Data for this task:
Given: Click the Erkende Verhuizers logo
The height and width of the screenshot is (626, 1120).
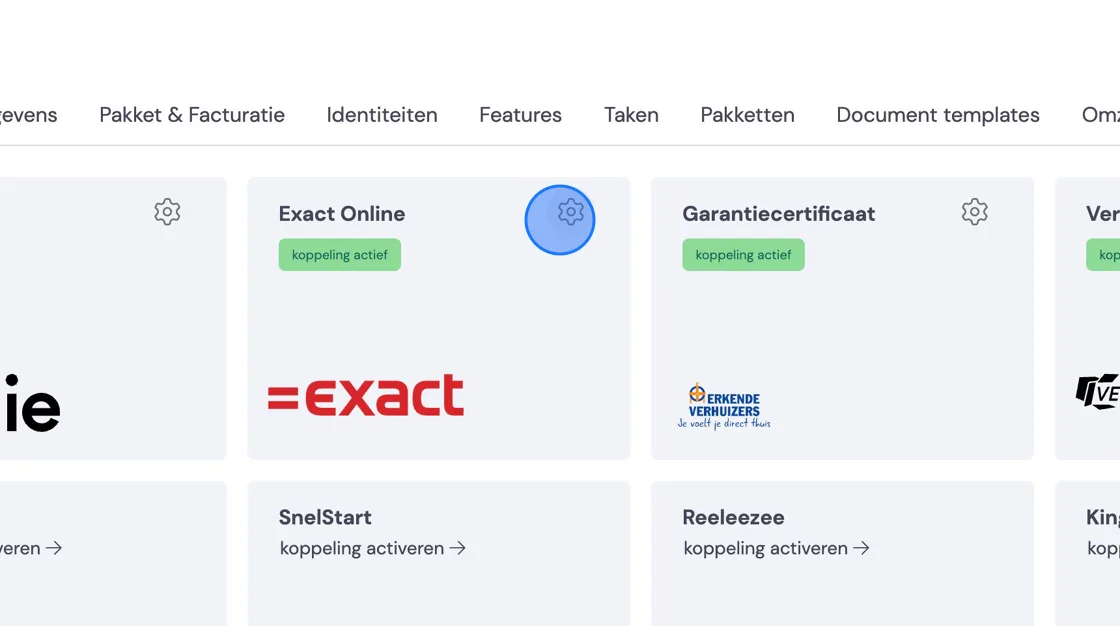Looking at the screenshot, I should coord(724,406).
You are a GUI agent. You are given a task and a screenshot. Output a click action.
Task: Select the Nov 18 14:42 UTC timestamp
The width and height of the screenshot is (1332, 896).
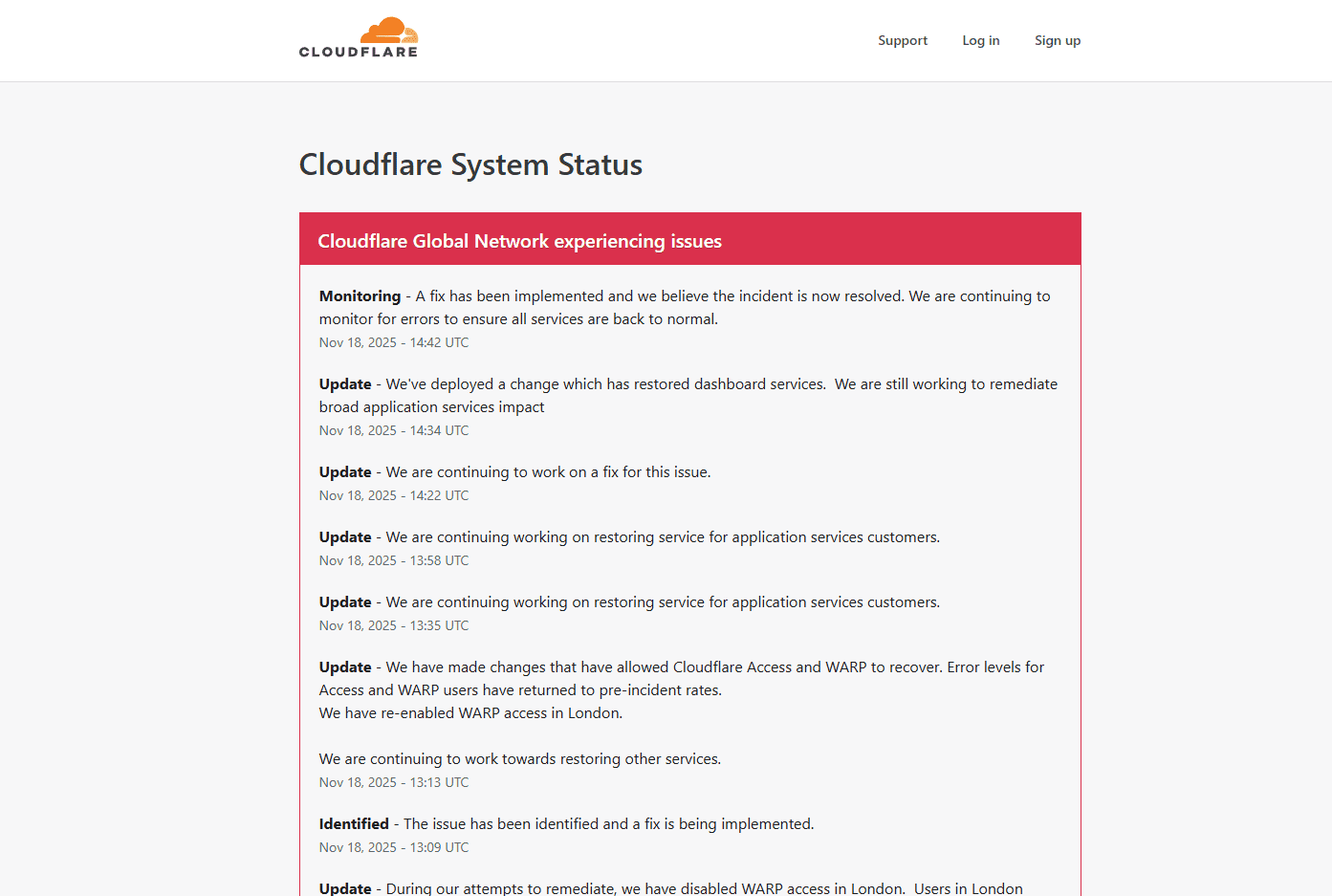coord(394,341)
* * *
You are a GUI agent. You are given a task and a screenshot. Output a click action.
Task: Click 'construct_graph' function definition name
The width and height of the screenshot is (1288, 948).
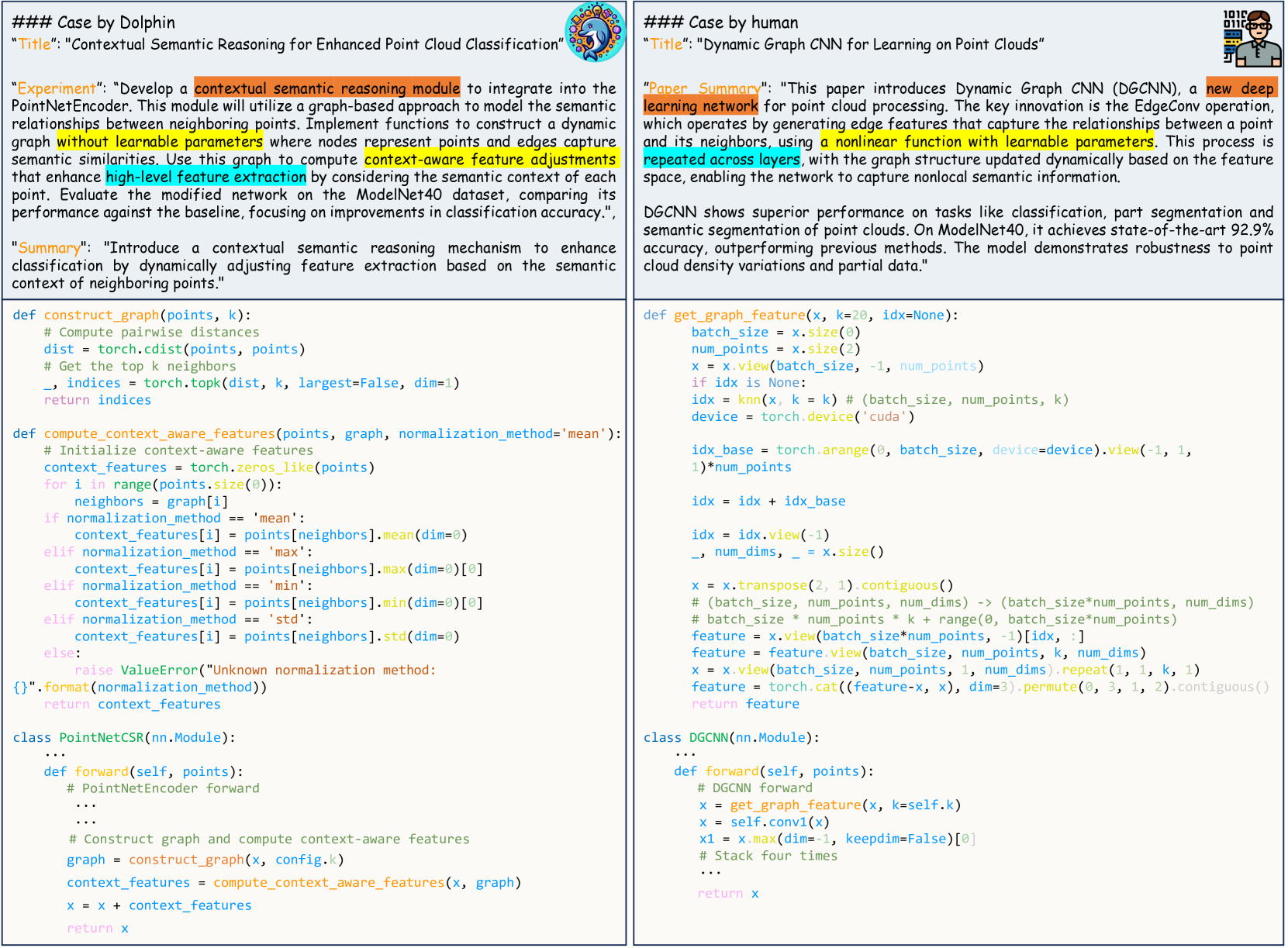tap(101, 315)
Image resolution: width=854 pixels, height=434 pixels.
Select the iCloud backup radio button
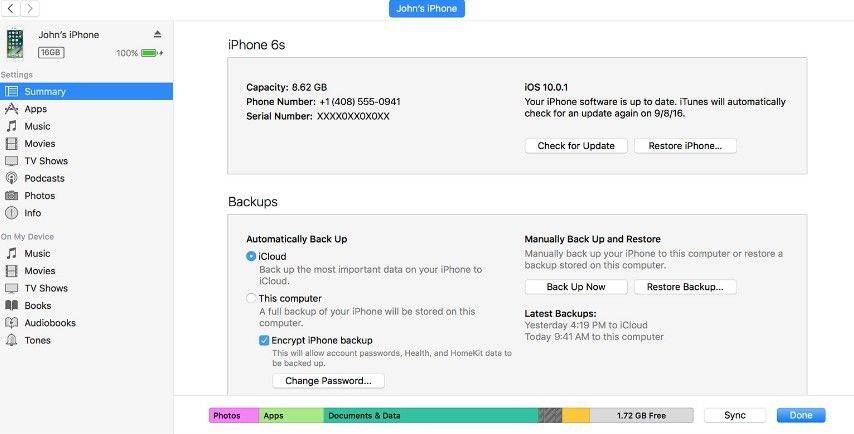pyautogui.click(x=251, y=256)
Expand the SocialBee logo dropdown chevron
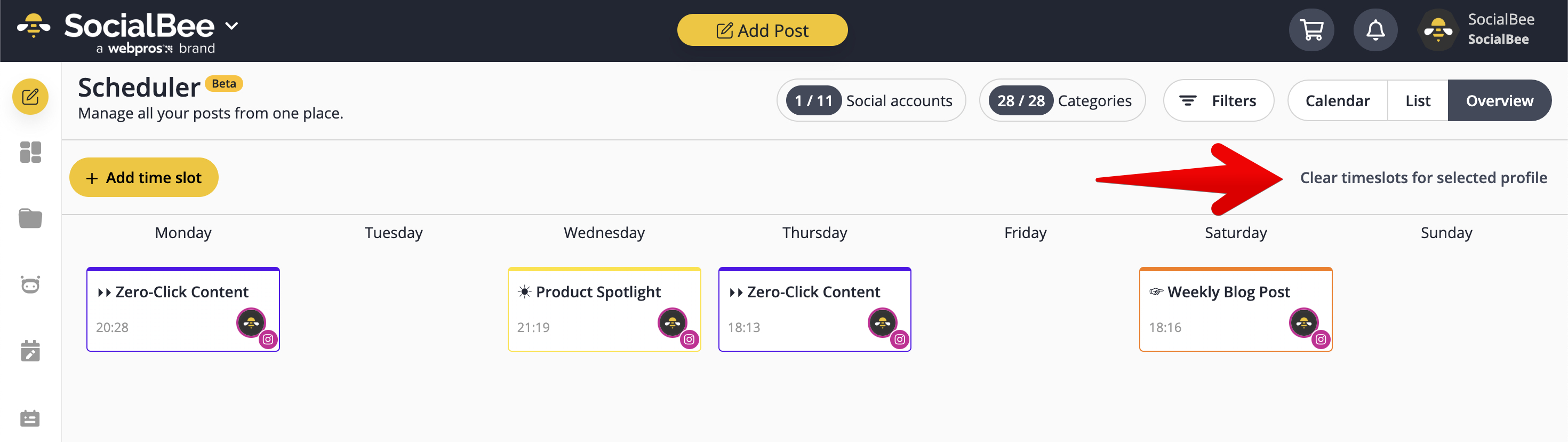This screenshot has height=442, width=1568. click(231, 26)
---
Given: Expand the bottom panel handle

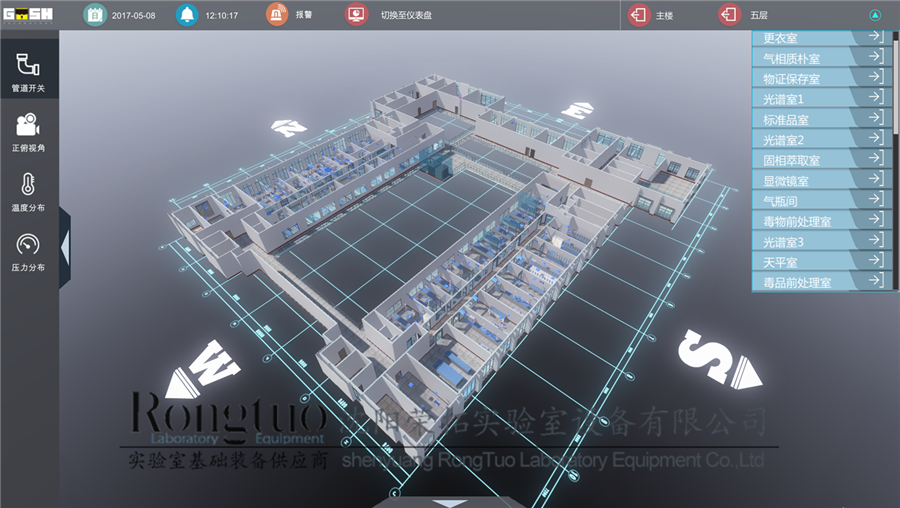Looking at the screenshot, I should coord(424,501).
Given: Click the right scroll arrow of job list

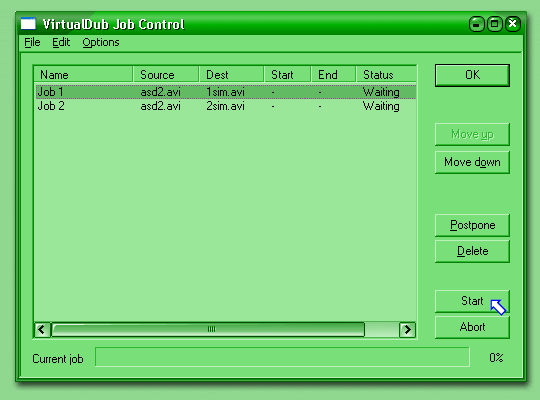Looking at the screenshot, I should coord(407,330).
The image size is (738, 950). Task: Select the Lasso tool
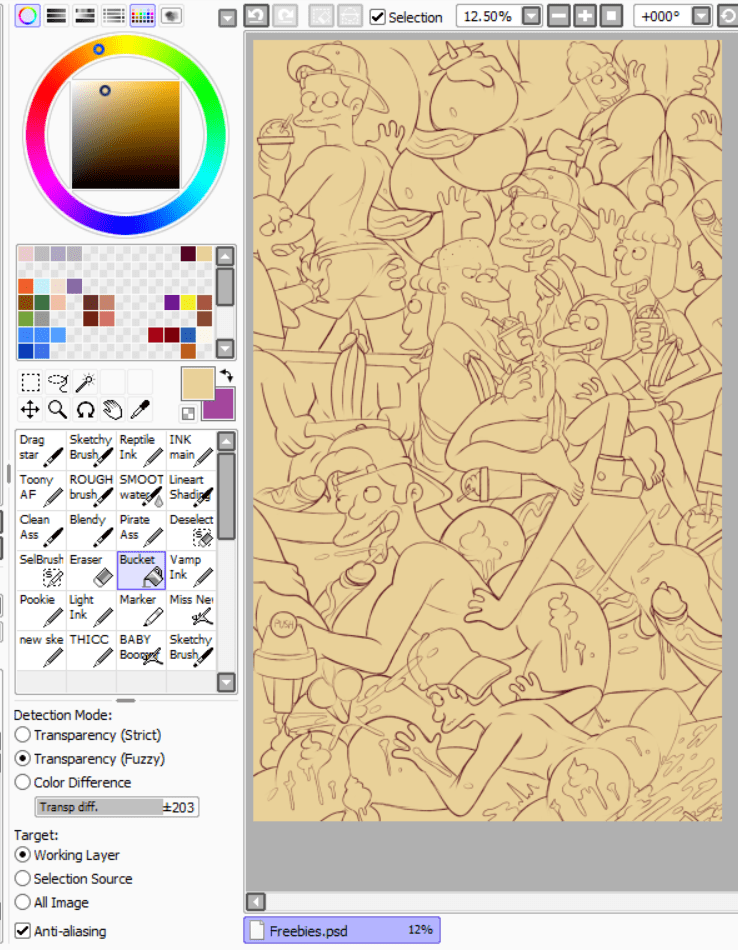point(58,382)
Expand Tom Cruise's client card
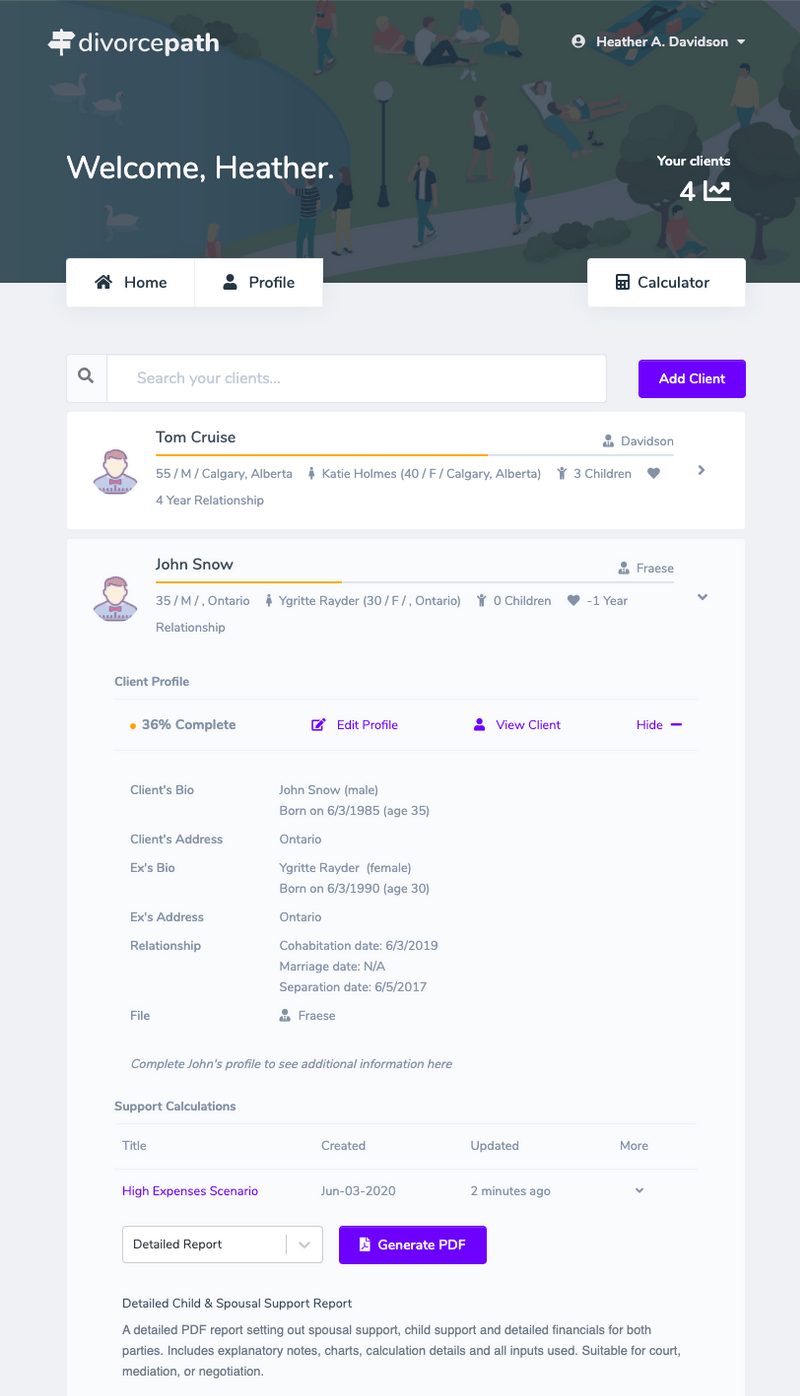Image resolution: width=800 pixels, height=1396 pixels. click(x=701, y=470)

What you will do: From the data above, retype only the lines starting with the line with "The height and" and going on through the line with "Task: Select the Nov 18 14:42 UTC timestamp", exactly, leaving out the pictures.

Completed exercise:
The height and width of the screenshot is (626, 1120).
Looking at the screenshot, I should coord(724,406).
You are a GUI agent. You are given a task and a screenshot. Output a click action.
Task: Select the Nov 18 14:42 UTC timestamp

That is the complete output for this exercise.